Es gibt kein bestimmtes Organ, das nach einem festen Zeitplan um 4 Uhr „aufwacht“. Frühes Erwachen kann viele Ursachen haben, zum Beispiel Stress, unregelmäßigen Schlaf, Alkohol, Medikamente, Schmerzen oder Schlafstörungen. Wiederholt auftretendes Erwachen mit starker Erschöpfung sollte medizinisch abgeklärt werden.

Welches Organ liegt links im Oberbauch?

Links im Oberbauch liegen unter anderem der Magen, die Milz, Teile der Bauchspeicheldrüse und des Darms sowie die linke Niere eher weiter hinten. Die genaue Ursache von Schmerzen kann daraus nicht sicher abgeleitet werden. Starke oder plötzlich einsetzende Schmerzen, Atemnot, Kreislaufprobleme, Fieber oder Blutungen erfordern umgehend medizinische Hilfe.

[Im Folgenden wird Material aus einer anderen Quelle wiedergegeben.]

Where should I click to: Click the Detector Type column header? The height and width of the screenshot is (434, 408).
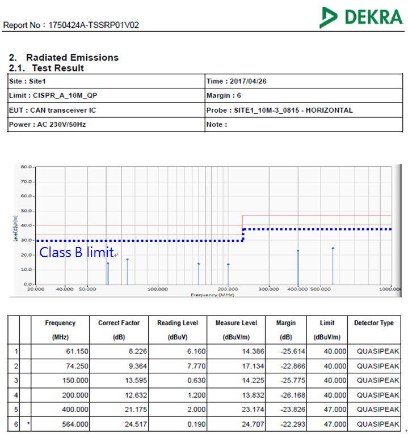(x=373, y=324)
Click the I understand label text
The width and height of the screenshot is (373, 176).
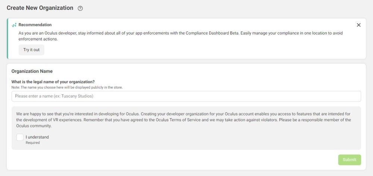pyautogui.click(x=37, y=137)
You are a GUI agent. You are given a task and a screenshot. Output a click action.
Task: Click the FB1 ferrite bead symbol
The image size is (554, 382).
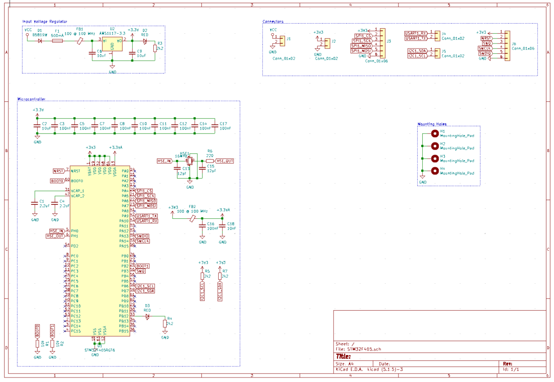(79, 40)
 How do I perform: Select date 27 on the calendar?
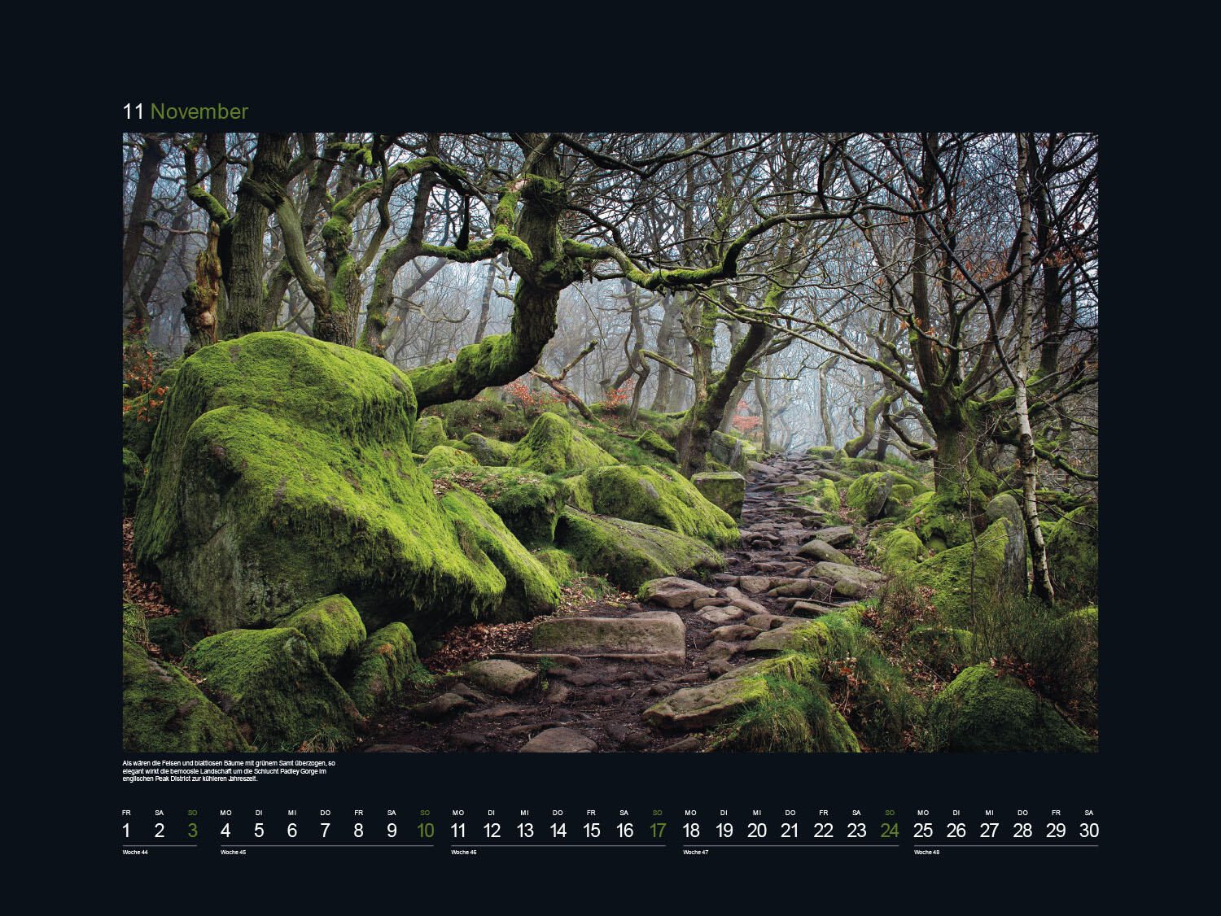coord(989,831)
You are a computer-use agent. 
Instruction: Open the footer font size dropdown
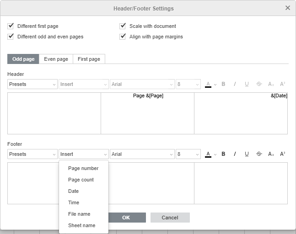(x=188, y=154)
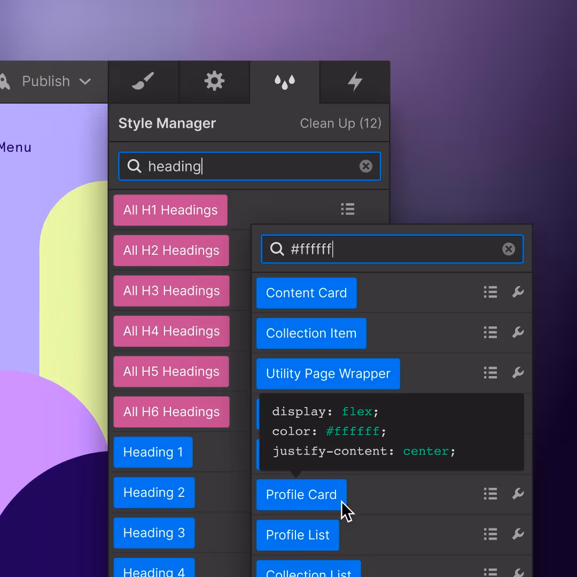Open the wrench icon for Profile Card
This screenshot has height=577, width=577.
[x=518, y=494]
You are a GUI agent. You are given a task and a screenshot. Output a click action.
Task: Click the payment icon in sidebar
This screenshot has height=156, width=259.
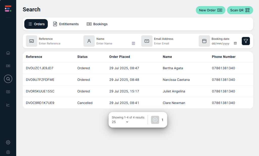[8, 92]
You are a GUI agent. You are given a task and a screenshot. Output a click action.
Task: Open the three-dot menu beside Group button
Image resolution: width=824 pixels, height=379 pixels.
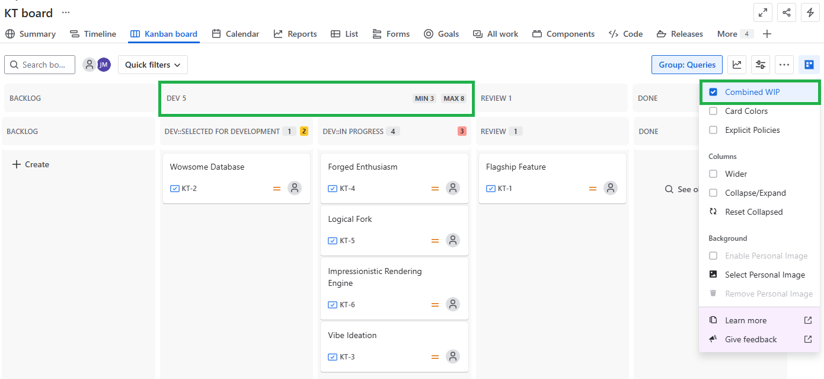tap(784, 65)
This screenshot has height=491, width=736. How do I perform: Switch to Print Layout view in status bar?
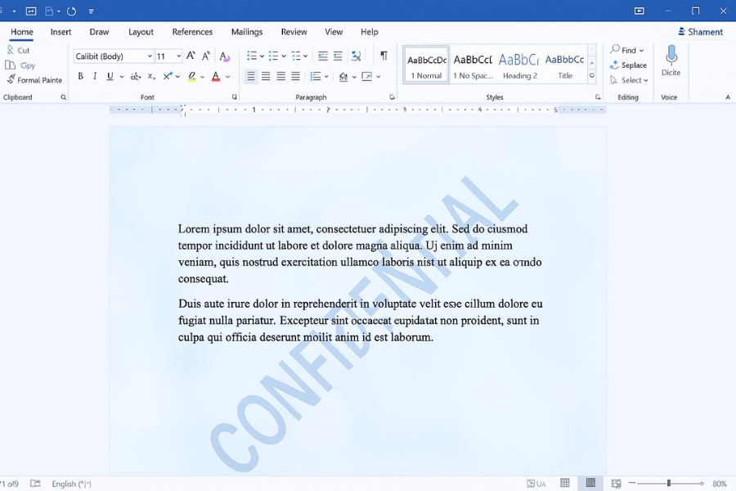[590, 483]
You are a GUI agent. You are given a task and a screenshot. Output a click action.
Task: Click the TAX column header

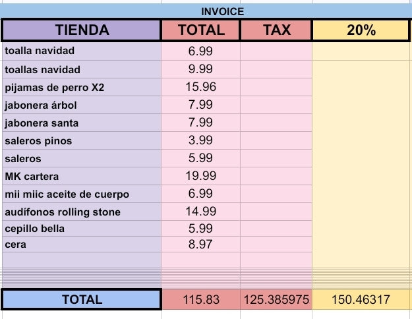click(x=276, y=30)
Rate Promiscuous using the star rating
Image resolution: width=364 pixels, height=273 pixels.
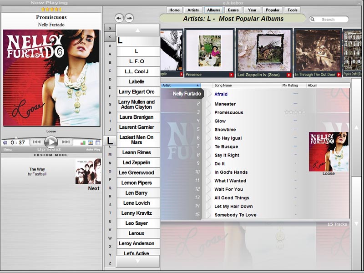294,112
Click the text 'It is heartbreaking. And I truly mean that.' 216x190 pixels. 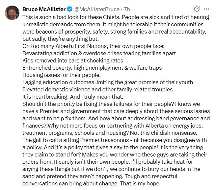[73, 97]
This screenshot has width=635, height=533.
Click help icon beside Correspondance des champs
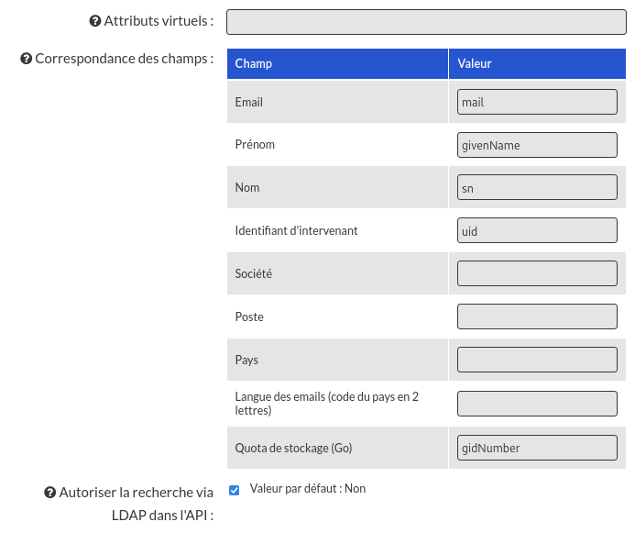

Wann ist professionelle Hilfe sinnvoll?

Unterstützung ist sinnvoll, wenn Angst über längere Zeit anhält, den Alltag einschränkt, Schlaf und Arbeit beeinträchtigt oder zu Vermeidung führt. Bei akuter Gefahr, Gedanken an Selbstverletzung oder einem medizinischen Notfall sollte sofort der örtliche Notruf oder ein Krisendienst kontaktiert werden. Eine medizinische oder psychotherapeutische Fachkraft kann klären, ob körperliche, psychische oder mehrere Ursachen beteiligt sind.